OTTAWA - Pro-life groups commend Canada's plans to lead an international initiative to improve maternal and child health in the world's poorest countries - as long as the programs do not become a front for abortion.

"Care of the poor is at the heart of the Catholic Church's social teaching and that includes the right of women to receive good health care that respects their human dignity," said Catholic Organization for Life and Family (COLF) director Michele Boulva.

"It is a very good idea and we applaud this initiative."

"However, there's a misguided trend at the United Nations and among some developed countries to promote abortion as part of maternal health," she said. "The idea is that you lower maternal and infant mortality by lowering the number of children who are born."

"We hope that the Harper government will resist any pressure to go in the direction of promoting abortion in order to lower maternal mortality in developing nations," she said. "Abortion is not the answer."

"The answer is a safer environment in which to give birth, proper care during pregnancy, at childbirth and post-natal resources," she said.

IGNATIEFF INTERVENES

However, less than a week after Boulva's comments, Liberal leader Michael Ignatieff said that if Prime Minister Stephen Harper wants to promote the health of poor mothers around the world, he should support access to abortion and contraception.

"We want to make sure that women have access to all the contraceptive methods available to control their fertility. Because we don't want to have women dying because of botched procedures," Ignatieff told reporters Feb. 2.

Harper has said that he plans to use his position as president of the G8 this year to lead a major initiative to promote the health of mothers and children in the world's poorest countries. He has not said whether he supports assistance for abortion rights advocates.

CAMPAIGN LIFE

Campaign Life Coalition President Jim Hughes said he wrote Harper congratulating him on his plans.

Michele Boulva

Hughes said he and members of the International Right to Life Federation will discuss various initiatives and offer their assistance.

They will assemble a list of many groups such as MaterCare International that are already doing work in the area of maternal and child health, he said.

In a Jan. 26 op ed in the Toronto Star and La Presse, Harper said an estimated 500,000 women lose their lives in childbirth and nine million children die before their fifth birthday every year.

"Members of the G8 can make a tangible difference in maternal and child health and Canada will be making this the top priority in June," said Harper, referring to the G8 meeting in Huntsville, Ont.
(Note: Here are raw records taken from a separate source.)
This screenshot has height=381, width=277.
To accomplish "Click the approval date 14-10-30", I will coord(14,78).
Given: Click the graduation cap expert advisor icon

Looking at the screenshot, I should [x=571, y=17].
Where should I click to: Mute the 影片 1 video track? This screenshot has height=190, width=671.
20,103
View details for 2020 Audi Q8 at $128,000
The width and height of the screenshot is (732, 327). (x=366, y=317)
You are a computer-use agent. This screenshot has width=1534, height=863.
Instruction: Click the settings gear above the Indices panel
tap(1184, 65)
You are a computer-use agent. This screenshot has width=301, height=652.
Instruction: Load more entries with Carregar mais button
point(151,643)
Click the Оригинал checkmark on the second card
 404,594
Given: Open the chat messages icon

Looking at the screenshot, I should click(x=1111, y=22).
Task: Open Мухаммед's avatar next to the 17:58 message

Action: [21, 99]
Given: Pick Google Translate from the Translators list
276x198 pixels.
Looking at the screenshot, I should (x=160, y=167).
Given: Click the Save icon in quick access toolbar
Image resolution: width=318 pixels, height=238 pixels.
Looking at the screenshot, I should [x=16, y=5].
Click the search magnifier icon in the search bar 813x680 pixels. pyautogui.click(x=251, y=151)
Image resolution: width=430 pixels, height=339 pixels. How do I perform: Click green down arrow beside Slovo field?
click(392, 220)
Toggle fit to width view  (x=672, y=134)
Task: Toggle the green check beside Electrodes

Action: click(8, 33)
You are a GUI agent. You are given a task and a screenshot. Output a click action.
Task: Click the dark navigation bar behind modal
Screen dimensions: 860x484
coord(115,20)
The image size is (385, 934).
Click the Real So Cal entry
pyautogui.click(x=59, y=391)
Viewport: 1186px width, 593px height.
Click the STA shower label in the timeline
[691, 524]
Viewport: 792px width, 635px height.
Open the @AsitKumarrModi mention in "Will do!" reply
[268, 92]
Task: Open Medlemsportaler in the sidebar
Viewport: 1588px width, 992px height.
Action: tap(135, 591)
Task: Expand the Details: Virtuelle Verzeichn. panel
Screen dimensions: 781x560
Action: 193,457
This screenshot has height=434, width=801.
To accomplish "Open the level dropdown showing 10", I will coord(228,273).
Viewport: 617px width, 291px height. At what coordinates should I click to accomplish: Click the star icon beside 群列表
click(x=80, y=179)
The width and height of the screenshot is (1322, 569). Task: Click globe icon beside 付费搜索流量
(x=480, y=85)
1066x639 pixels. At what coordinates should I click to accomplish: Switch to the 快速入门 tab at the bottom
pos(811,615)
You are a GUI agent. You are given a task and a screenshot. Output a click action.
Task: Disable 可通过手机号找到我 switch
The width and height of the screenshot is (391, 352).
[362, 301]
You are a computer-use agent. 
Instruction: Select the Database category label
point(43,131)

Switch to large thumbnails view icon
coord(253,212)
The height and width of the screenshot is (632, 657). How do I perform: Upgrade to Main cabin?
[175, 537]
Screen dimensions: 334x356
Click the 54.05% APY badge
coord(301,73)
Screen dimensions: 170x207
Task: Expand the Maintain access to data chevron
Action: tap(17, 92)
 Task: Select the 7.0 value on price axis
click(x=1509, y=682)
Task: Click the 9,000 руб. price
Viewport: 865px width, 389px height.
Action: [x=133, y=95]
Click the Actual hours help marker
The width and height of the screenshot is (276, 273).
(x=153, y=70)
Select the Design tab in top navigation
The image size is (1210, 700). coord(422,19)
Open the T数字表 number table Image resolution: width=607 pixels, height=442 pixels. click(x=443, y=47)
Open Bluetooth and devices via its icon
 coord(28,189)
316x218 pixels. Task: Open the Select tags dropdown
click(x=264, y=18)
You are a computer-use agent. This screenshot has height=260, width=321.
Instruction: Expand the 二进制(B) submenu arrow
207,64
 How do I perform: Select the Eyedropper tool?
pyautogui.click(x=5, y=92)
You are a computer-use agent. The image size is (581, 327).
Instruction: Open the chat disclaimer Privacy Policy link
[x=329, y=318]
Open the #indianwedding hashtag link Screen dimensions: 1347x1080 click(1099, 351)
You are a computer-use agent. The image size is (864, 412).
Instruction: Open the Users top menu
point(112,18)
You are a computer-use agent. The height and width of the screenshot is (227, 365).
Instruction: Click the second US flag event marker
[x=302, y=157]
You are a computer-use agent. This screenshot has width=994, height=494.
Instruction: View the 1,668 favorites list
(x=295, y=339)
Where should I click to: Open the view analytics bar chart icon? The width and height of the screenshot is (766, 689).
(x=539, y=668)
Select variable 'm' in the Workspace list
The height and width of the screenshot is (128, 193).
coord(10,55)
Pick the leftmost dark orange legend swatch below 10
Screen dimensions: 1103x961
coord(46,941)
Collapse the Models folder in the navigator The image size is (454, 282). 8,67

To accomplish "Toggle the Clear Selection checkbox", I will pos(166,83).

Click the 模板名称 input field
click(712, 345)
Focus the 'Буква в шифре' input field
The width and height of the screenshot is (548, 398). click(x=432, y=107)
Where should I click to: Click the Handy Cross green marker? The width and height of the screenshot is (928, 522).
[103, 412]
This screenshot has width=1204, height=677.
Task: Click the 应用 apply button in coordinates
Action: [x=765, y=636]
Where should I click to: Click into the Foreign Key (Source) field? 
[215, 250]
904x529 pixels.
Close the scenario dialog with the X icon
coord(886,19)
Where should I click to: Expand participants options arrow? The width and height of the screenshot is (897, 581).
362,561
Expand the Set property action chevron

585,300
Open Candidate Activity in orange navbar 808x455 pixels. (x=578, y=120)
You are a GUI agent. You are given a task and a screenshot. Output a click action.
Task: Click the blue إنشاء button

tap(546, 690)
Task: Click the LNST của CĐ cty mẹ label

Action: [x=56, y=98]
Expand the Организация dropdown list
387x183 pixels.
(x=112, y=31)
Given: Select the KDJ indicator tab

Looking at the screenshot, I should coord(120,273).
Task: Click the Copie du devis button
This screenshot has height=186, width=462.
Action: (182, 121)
"Too many lives and unexplored futures have already been lost for want of relatively simple health care solutions."

International Development Minister Bev Oda held a roundtable meeting with non-governmental organizations (NGOs) Jan. 26 where she laid out tangible goals that focused on stopping preventable deaths similar to those Harper spoke of: clean water, inoculations, better nutrition, the training of health workers to care for women and deliver babies.

ABORTION AS A RIGHT

Hughes said that he hoped Harper would not be "blindsided" by advice from pro-abortion groups.

"I hope he will not accept the tack that we have to have abortion as an international human right and condoms for all and all this crazy nonsense."

He noted the irony that overtly Catholic organizations like MaterCare don't receive government funding. "It's a darn shame," he said.